Evangelicalism has a sub-industry of thought leaders and organizations who say they want to impact the culture not by engaging in short-term, political, “culture war” battles but by playing “the long game.” Raise our children in the nurture and admonition of the Lord, educate them well. If we must criticize, then do so, as Michelangelo said, by “making something beautiful.”

I consider myself a kindred spirit with those who say these things. But in my frustration, I want to say: Where are their voices now?  The King’s College was the best shot we’ve had in a generation to accomplish what such writers as Andy Crouch, Gabe Lyons, Donald Miller, Mark Rodgers, Os Guinness and many more have been writing about.

But a sober assessment causes me to understand why so many remain silent. King’s has lots of problems now, and money is not its biggest problem. The amount of money King’s needs is a pittance compared to, for example, what the Christian foundation Signatry spent on the “He Gets Us” advertising campaign.  The money is out there.

The problem — as we have seen time and again here at MinistryWatch — is the current board. I don’t blame those who have the voice and/or the money to make a difference remaining on the sidelines. I would not give money to this board either.
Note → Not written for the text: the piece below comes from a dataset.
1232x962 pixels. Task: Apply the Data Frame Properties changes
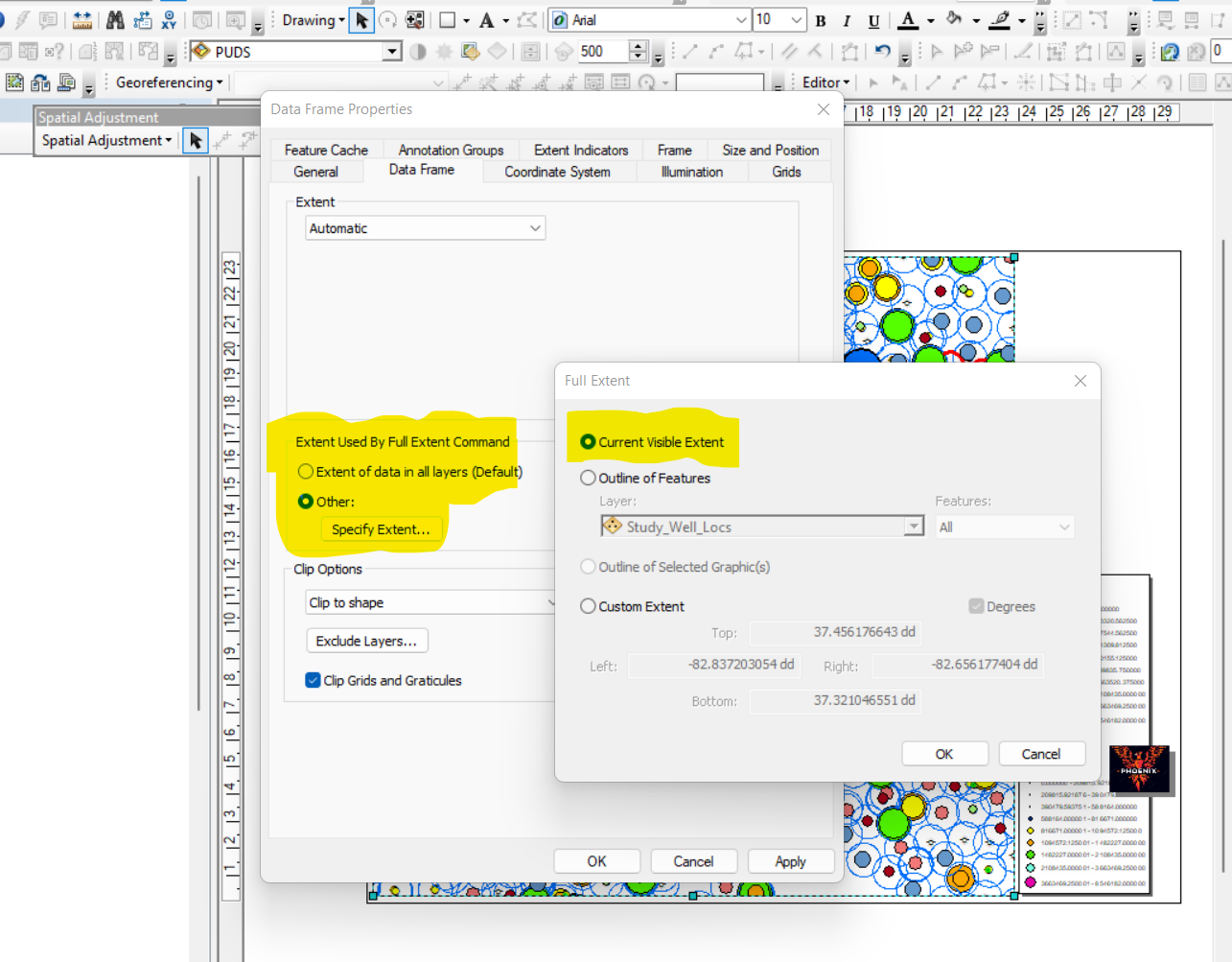(791, 860)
But that, too, is a problem that can be fixed.  When the Green family bailed out Oral Roberts University with $70 million in 2007, that gift came with strict conditions, conditions that included wholesale changes at the board level and elsewhere in the organization. A far smaller amount of money, with similar conditions, could bring King’s back from the brink and set it on a path toward flourishing.

The New York Times to Inside Higher Ed have commented about King’s lately, but I can’t think of anyone who has done so more wisely and graciously than Kimberly Thornbury.  Kimberly worked in strategic roles at King’s before joining The Murdock Charitable Trust. I strongly recommend her Facebook post explaining why King’s is essential and how it might be saved.

I also strongly recommend praying for the survival and renewal of The King’s College.


DISCLOSURES:  Warren Smith worked for The King’s College as a consultant from 2010-2012.  His son is a graduate of the school. ReligionUnplugged.com’s executive editor is a professor at The King’s College. ReligionUnplugged.com has an office at King’s, and several of its writers and interns have been or are currently affiliated with King’s.

This article was originally published at Ministry Watch.

Warren Cole Smith is the editor in chief of Ministry Watch and previously served as Vice President of WORLD News Group, publisher of WORLD Magazine and has more than 30 years of experience as a writer, editor, marketing professional, and entrepreneur. Before launching a career in Christian journalism 20 years ago, Smith spent more than seven years as the Marketing Director at PricewaterhouseCoopers.